Nonreciprocal robotic active matter
Nonreciprocity in biological and synthetic active matter gives rise to distinctive material properties, such as odd material moduli, sustained wave propagation, and transverse responses. A key challenge is translating these phenomena into macroscopic systems with robust, programmable functionality. To address this, we have developed a Magnetically-Augmented Spinning Robotic Swarm (MASbotS) platform that operates at the air-water interface, with programmable magnetic and hydrodynamic interactions. In addition to breaking time-reversal and chiral symmetry, individual MASbot can further disrupt n-fold symmetry via programmable magnetic interactions. Preliminary experiments demonstrate that tuning the interaction strength can transition the system from a solid-like state with directed boundary flows to a fluid-like regime with flowing dynamics reminiscent of topological mixing.
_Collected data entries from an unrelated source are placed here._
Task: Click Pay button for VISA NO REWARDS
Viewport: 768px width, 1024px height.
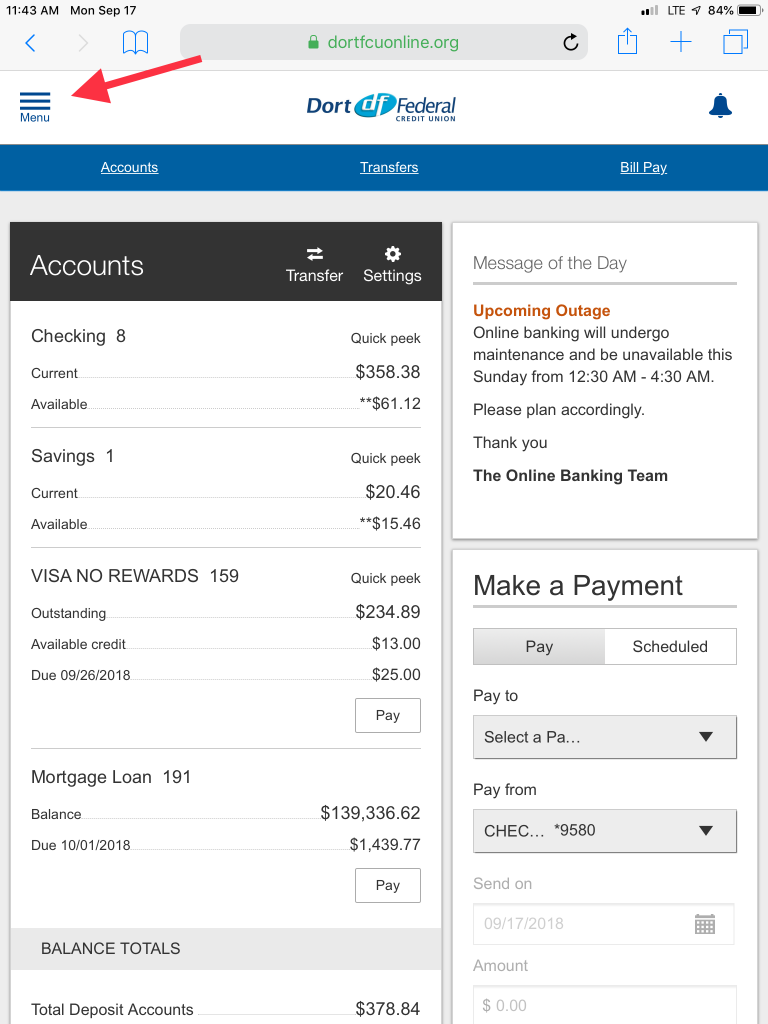Action: coord(388,716)
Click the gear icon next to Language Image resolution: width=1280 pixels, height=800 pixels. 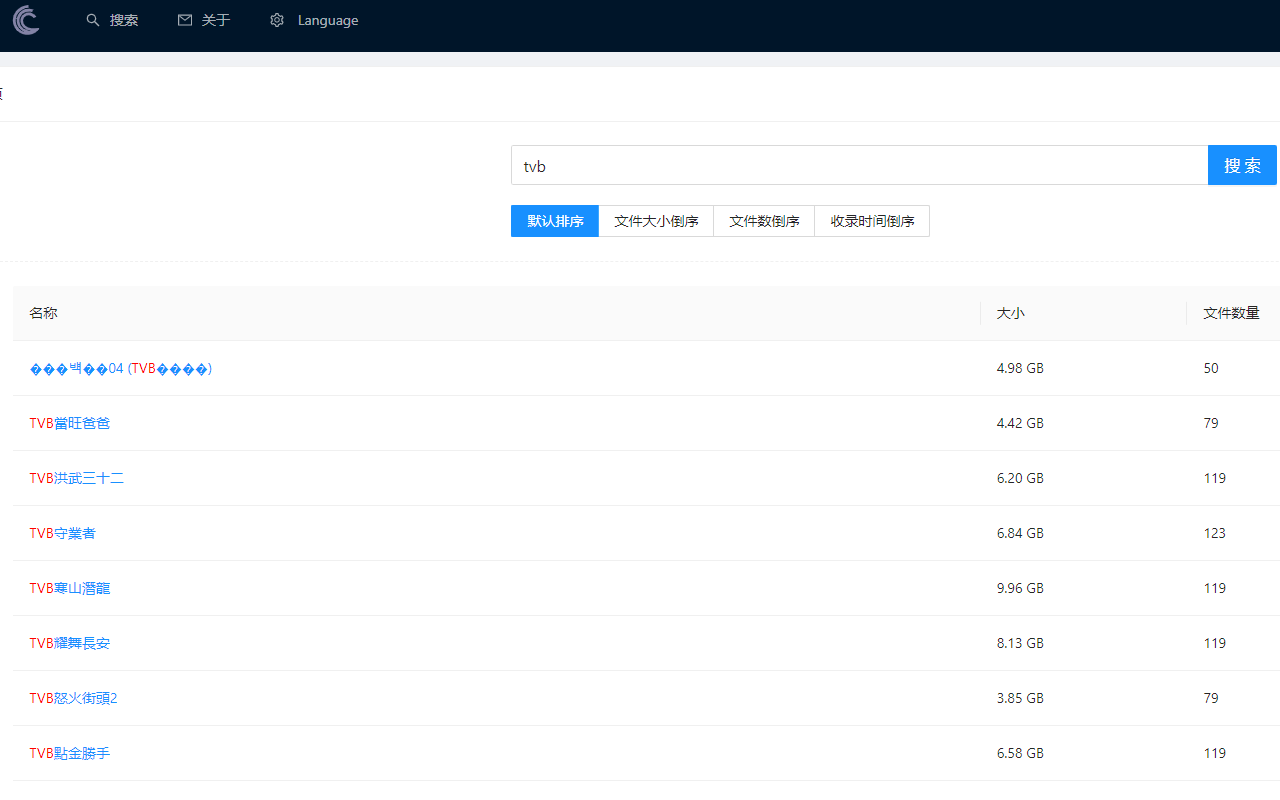click(276, 19)
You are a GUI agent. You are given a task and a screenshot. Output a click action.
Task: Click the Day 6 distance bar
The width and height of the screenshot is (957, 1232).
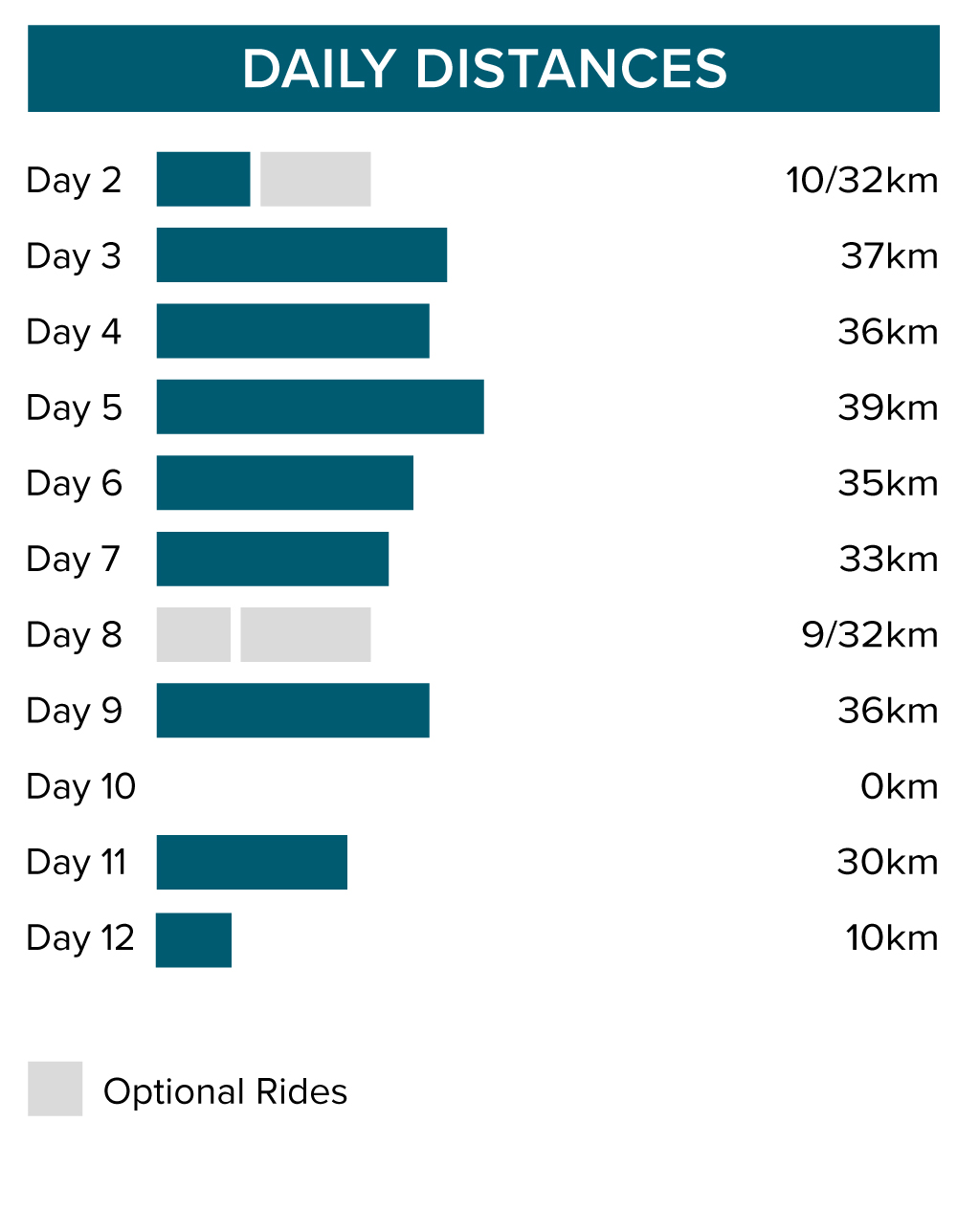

Strikingly, robot pairs exhibit emergent oscillatory dynamics and synchronization in rotation phase, both crucial ingredients to drive robust wave propagation in many-body collectives. Our MASbotS platform provides a new avenue to explore how the interplay of nonlinear dynamics—such as synchronization—and nonreciprocal interactions can define novel emergent states of matter with programmable functionality.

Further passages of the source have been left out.